余計な事を考え無いようにしようと思うけど、勝手に頭に浮かんでくるからどうしもない。

日を追うごとに、このままじゃいけないと、はっきり婚約ごっこは終わりにしたいと言いたいのだけど肝心の奴からは、あの指輪を買いに行った日から何の音沙汰もないときた。

かといって自分から連絡するのはちょっと癪だったり。

鳴らない携帯を見つめてため息をついている自分が虚しすぎる。


はぁー。今日何度目か分からないため息をついた時、パソコンの画面に写った大きな影。

振り返らなくても解る、あの頃と変わらないこの香りは――。


「この前も言ったろ? 何かあったら話聞くぞって」

そう言って、私の手元に置かれたのは、ミント味のキャンディー。

私の鞄にいつも常備してあるそれと一緒だ。

全く、変わらな過ぎる。

最近こそ、こんなやりとりはなかったものの、あの頃はこれがいつもの事だった。

少しだけ錯覚を起こしそうになった。


私はキャンディの包み紙を両手で引っ張って、出てきた真っ白な小粒を口に放り込む。

「上司のってやつね」


こんな風に自然と話せるようになったのもつい最近の事。

引きつりそうな笑顔を張り付けて、無理に会話をしていたのだから。


「そっ。たまには外でランチでもするか」


そう誘われたのは別れて以来だった。

驚いて、振り向くと


「そんな顔すんなよ、上司と部下がランチしたっておかしな事じゃないだろ」

そうおどけて見せた笑顔。


懐かしいと思った。

こんな風に会話が出来るなんて一生こないと思った。

そんな自分に苦笑する。

私は小声で囁いた。


「奥さんとケンカでもしたの?」

と。それはほんの些細な復讐心。

所謂『嫌味』ってのだ。


「する訳ねえだろ」

そう言って私の頭にポンと手を置くのがまた懐かしくて。


「了解、じゃあ、うんと高いの奢って貰おうっと」

こんな風に言える自分にも驚いた。


「お前なぁ。まあいっか。

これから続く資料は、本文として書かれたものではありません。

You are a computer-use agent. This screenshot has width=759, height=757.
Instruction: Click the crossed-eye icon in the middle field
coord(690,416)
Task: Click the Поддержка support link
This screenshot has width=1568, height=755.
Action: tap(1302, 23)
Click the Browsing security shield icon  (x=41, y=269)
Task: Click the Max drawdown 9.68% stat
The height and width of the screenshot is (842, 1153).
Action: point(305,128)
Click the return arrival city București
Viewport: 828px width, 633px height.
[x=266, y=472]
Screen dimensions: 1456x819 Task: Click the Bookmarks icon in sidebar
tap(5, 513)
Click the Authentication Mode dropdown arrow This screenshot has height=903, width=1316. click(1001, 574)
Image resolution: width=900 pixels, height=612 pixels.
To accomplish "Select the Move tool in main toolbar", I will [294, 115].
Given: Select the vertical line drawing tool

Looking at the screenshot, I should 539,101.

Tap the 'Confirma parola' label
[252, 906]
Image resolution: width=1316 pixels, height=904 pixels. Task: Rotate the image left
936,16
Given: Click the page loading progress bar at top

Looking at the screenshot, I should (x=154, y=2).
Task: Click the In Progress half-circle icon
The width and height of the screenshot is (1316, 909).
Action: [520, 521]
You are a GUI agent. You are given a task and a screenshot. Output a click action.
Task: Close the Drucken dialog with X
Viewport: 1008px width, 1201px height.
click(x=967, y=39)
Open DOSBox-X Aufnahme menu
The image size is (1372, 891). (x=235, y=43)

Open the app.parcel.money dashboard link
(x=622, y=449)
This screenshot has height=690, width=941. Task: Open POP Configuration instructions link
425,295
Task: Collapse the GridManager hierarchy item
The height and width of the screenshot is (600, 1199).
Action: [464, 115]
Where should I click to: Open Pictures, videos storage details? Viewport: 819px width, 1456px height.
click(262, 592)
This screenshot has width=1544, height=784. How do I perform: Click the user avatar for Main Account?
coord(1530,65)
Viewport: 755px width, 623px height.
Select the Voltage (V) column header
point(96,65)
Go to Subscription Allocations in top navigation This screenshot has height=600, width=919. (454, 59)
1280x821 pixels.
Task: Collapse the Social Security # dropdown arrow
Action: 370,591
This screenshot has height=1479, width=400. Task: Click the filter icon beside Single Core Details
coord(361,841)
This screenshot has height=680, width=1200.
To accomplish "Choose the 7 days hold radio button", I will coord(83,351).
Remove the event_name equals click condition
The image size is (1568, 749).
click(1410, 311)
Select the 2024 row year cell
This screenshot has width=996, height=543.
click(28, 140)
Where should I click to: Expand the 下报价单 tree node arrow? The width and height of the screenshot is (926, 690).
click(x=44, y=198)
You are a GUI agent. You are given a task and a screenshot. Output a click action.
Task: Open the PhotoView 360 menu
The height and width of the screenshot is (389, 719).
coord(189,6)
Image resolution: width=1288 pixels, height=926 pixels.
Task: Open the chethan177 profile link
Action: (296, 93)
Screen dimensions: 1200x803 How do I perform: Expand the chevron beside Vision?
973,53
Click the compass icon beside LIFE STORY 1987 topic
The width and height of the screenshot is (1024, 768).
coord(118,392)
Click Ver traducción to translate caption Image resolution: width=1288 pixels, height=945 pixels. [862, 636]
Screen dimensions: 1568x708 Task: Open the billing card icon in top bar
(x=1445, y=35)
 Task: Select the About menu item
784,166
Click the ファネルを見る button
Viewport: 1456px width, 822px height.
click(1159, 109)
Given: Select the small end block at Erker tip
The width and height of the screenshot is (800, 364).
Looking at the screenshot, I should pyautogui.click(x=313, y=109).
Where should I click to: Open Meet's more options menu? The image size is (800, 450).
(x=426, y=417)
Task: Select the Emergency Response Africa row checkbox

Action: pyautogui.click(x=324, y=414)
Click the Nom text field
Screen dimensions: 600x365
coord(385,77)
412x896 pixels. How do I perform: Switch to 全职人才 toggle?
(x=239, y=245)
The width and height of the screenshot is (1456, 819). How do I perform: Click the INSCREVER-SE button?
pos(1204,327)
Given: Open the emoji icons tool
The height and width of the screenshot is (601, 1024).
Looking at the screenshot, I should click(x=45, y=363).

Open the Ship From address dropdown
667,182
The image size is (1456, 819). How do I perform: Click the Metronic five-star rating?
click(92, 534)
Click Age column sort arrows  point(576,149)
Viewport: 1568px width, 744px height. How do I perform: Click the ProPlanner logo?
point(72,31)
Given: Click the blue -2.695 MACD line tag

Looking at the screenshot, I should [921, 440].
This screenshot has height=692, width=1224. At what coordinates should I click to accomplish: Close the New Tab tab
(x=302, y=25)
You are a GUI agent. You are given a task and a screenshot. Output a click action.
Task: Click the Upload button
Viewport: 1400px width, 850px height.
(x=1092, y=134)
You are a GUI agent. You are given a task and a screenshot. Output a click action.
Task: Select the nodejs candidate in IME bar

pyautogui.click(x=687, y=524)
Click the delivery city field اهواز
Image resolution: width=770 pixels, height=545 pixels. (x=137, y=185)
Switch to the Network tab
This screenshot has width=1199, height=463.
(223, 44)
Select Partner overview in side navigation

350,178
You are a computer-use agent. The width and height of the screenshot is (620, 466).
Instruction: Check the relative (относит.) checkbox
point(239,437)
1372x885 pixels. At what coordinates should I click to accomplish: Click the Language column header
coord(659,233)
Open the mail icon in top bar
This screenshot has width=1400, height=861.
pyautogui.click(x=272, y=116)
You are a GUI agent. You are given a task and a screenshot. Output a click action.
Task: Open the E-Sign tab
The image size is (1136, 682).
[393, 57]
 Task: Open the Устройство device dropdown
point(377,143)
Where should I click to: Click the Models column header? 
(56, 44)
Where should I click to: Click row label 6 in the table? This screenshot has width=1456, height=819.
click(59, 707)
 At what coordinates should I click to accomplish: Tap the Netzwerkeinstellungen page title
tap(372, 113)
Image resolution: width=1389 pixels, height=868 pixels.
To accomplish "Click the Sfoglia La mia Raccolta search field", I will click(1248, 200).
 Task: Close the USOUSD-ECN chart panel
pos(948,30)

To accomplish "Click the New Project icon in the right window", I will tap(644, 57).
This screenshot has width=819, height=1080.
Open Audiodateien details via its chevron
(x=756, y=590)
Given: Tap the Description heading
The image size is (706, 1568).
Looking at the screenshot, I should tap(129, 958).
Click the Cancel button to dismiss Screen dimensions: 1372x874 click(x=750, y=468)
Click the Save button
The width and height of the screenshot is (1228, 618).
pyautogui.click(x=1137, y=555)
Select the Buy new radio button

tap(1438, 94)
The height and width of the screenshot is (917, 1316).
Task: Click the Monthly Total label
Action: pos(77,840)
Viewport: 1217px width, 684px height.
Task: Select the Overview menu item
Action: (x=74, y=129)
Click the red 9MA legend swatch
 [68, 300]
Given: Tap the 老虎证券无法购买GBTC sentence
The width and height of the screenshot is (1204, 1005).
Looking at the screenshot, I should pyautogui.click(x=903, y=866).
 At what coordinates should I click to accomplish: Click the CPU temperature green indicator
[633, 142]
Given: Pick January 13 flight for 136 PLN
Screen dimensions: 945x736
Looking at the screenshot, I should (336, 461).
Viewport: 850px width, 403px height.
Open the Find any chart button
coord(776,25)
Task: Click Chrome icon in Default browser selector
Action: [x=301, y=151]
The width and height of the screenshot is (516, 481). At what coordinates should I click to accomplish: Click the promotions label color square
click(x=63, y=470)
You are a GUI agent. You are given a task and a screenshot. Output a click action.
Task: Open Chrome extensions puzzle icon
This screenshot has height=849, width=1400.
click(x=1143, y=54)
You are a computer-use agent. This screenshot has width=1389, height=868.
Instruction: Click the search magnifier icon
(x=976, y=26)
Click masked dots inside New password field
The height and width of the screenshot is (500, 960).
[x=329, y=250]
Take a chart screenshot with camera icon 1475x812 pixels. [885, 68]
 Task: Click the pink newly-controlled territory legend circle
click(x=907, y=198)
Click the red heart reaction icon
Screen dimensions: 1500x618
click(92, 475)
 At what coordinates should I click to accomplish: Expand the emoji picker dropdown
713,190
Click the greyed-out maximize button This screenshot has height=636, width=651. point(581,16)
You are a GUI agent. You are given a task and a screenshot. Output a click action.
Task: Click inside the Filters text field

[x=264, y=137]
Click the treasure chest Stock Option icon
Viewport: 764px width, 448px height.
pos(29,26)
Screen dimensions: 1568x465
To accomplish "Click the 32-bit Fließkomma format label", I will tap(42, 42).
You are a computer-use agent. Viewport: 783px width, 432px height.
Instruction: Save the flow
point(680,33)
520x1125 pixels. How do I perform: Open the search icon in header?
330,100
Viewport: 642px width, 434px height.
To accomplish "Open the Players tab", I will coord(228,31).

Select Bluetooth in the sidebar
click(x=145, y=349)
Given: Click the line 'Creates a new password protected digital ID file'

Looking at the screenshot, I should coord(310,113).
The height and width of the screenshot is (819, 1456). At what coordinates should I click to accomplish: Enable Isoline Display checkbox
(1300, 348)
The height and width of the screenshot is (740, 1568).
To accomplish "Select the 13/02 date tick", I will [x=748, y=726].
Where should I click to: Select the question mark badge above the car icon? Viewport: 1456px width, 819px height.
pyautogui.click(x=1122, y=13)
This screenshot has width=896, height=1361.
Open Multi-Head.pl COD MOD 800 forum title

じゃあ後でな」


今までの事が何もなかったかのような、あの頃のままの会話だった。

こんな気持ちで話す事が出来たのは私の気持ちが落ち着いたと言う事なのかもしれない。

私の中で大きくなりつつあるあいつの存在のせいなのかもしれない。

それは決して良い事なんかじゃないのだけど……


昼食先に選んだのは中華料理の店だった。

パーテーションで区切られているこの店は、嘗ての私達が良く利用した店。

大好きだった店だけど、私はあれから一度も足を運んだ事がなかった店だ。


「懐かしい」

自然と紡ぎだされる言葉。


「だな」

話しかけた訳じゃなかったけど、短い返事があった。


メニューは昔と変わっておらず、目の前の元カレ、基、今は只の上司があれにするか? と聞いてくる。

私は、メニューを見ながら頷いた。


小さな茶器で中国茶が注がれ、注文を取り終えた店員さんがテーブルを離れると、中国茶を一口啜った目の前の男が涼しそうな顔をしながら、聞いてきた。


「お前のため息の原因は男なんだろ」って。

バレバレだった。

何でこう、ワンクッション挟んで仕事の事か? とか聞けないのだろう。

らしいって言えばらしいけど、何だかなあと思ってしまう。


「当たらずも遠からずって感じかな。でも、自分でもまだ良く解らなくて。そっとしといてくれるとありがたい」

それだけ言うと、誤魔化すように、茶器に手を伸ばした。


「まあ、無理にとは言わないけど、ため息星人にだけはなるなよ。お前がそんなだと心配する――。っとこれは上司としてだぞ」

とって付けたような言葉だ。


解ってるよ、そんな事。

コーヒーにミルクを入れずに飲む私に気が付くんだからね。

嬉しいと思う反面、もう近づいてくれるなとも思う気持ちもあった。……あった? 

まるで人ごとみたいな自分の思いに少しだけ違和感を感じた。


人気店で有るにも関わらず、この店の注文してから料理が届くのが早い事。

調理する人も、ホールにいる店員も相当手際がいいのは相変わらず。

目の前に置かれた、私の定番メニューである麻婆豆腐が置かれた事で、私達の会話は一旦終わった。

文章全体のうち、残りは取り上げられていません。